Recently my site has been hit with huge numbers of injection attacks. Right now, I trap them and return a static page.
Here’s what my URL looks like:
/products/product.php?id=1
This is what an attack looks like:
/products/product.php?d=-3000%27%20IN%20BOOLEAN%20MODE%29%20
UNION%20ALL%20SELECT%2035%2C35%2C35%2C35%2C35%2C35%2C35%2C35
%2C35%2C35%2C35%2C35%2C35%2C%27qopjq%27%7C%7C%27ijiJvkyBhO%27
%7C%7C%27qhwnq%27%2C35%2C35%2C35%2C35%2C35%2C35%2C35%2C35%2C35
%2C35%2C35%2C35%2C35%2C35%2C35%2C35%2C35%2C35%2C35%2C35%2C35
%2C35%2C35%2C35%2C35%2C35%2C35%2C35%2C35%2C35%2C35%2C35%2C35
I know for sure that this isn’t just a bad link or fat-fingered typing so I don’t want to send them to an overview page. I also don’t want to use any resources on my site delivering a ‘missing’ page.

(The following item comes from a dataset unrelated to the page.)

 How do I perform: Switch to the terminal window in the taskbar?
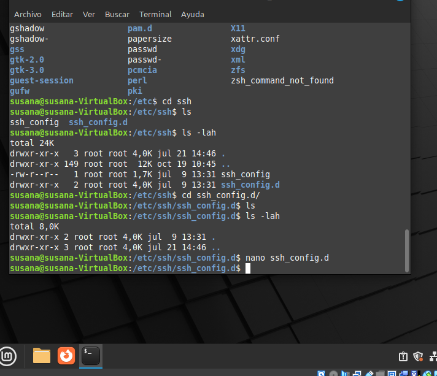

Based on a couple of comments on Stackoverflow, I looked up how to return ‘page not found’. This Stackoverflow answer by icktoofay suggests using a 404 and then the die(); – the bot thinks that there isn’t a page and might even go away, and no resources are used to display a page not found message.
Here’s what mostly works.
header("HTTP/1.0 404 Not Found");
die();
I still get attempts, but they usually only try 20 or so times and then they go away for a few days.